Cliona Rooney of the Baylor College of Medicine (Houston, USA) described her ongoing work using virus-specific T cells (VSTs) with CAR-T therapy in a keynote address. As hosts for CAR, VSTs accommodate CAR in highly competent effector memory T cells that can be triggered for proliferation by vaccination or reactivation of common latent viruses during tumor therapy including EBV, CMV, JC, AdV and VZV. The VST-based approaches rely on a preexposure to virus in order to have the appropriate precursor cells; however, these cells may be harvested from hematopoietic cell donors and/or haploidentical family members if they are not available in the patient. In particular, the use of VZV-specific T cells is generating encouraging results, where vaccines for primary and secondary infection open the possibility of expanding potent effector cell populations. In another keynote address, Philip Greenberg of the Fred Hutchinson Cancer Research Center (Seattle, USA) similarly endorsed VST as hosts for high-affinity, tumor antigen-specific T cell receptors (TCRs). After expressing WT-1 specific TCR in EBV-specific memory T cells, increased expansion and persistence of WT-1-specific T cells was observed in vivo in six patients with refractory and relapsing leukemia. In next-generation strategies to engineer T cell effector responses, Greenberg’s group is identifying high-affinity couples of α and β TCR chains and combining them to enhance the affinity of T cell-target interactions.

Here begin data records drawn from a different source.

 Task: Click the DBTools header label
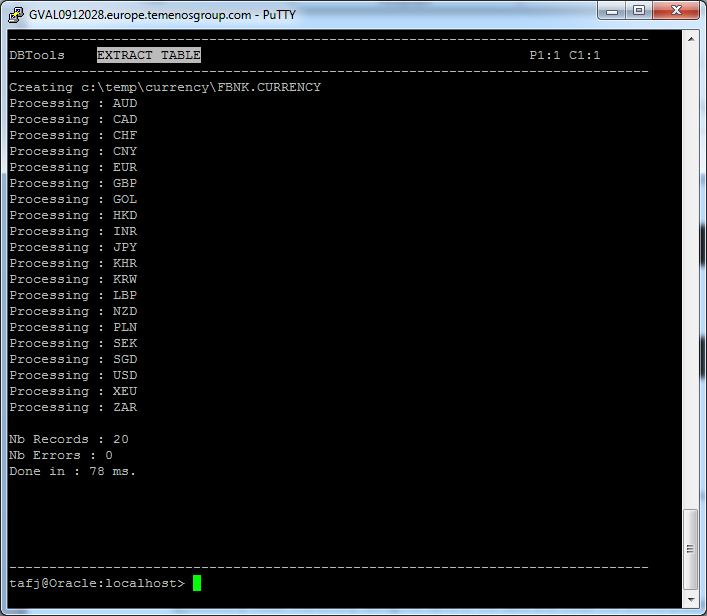point(37,56)
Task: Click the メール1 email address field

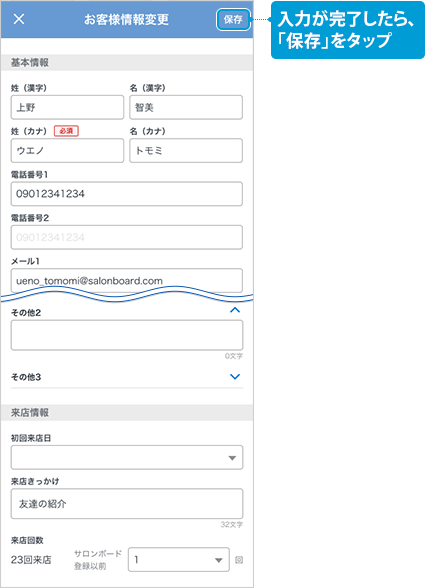Action: (127, 280)
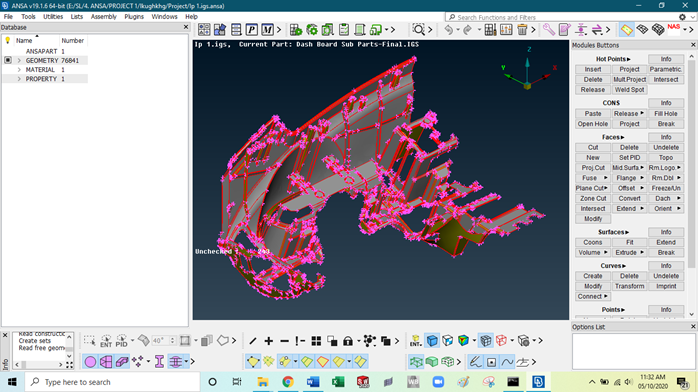The image size is (698, 392).
Task: Click the trash delete icon in toolbar
Action: [522, 30]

It is in the blood cancers—leukemia and lymphoma—that the best successes from CAR-T therapy have been reported. Both Rooney and Greenberg suggested that the myeloablation prior to hematopoietic cell transplantation in the treatment of these cancers may create a niche in which CAR-T cell proliferation would be supported. Whether this observation can be translated to support treatment of solid tumors was not discussed; however, partial myeloablation and/or the co-administration of pro-proliferative cytokines with adoptively transferred cells may boost the efficacy of this strategy.

Intelligent engineering strategies for ACT have made it possible to generate potent T cells targeting tumor-specific antigens. Their application in clinical trials, however, has met only modest success because the tumor microenvironment is actively immunosuppressive. Interfering with cytotoxic T cell function are regulatory T cells (Treg), myeloid-derived suppressor cells (MDSC) and tumor-associated macrophages (TAM), PD-L1 expression on tumor or immune cells and immunosuppressive cytokines (e.g., IL-10 and TGF-β). To overcome this hostile environment, Brentjens described novel interventions to create armored CAR-T cells. By engineering CAR-T cells for secretion of IL-12, natural killer (NK) and T cells are recruited for tumoricidal activity and pro-inflammatory cytokine production. Unlike previous interventions where IL-12 was systemically administered, production of IL-12 by CAR-T cells, which localize to the tumor microenvironment, is not associated with systemic toxicity. Therapeutic interventions that suppress Treg help to prevent and rescue effector T cells from anergy will be critical for the success of adoptive T cell approaches. In addition to armored CAR-T cells, combination therapies involving cyclophosphamide or checkpoint blockade are likely to meet this criteria. Whether elimination of Treg alone will be sufficient to support successful adoptive therapies remains to be determined. Hence, further improvement depends on a deeper understanding of the tumor microenvironment and identification of mechanisms to reverse immunosuppression.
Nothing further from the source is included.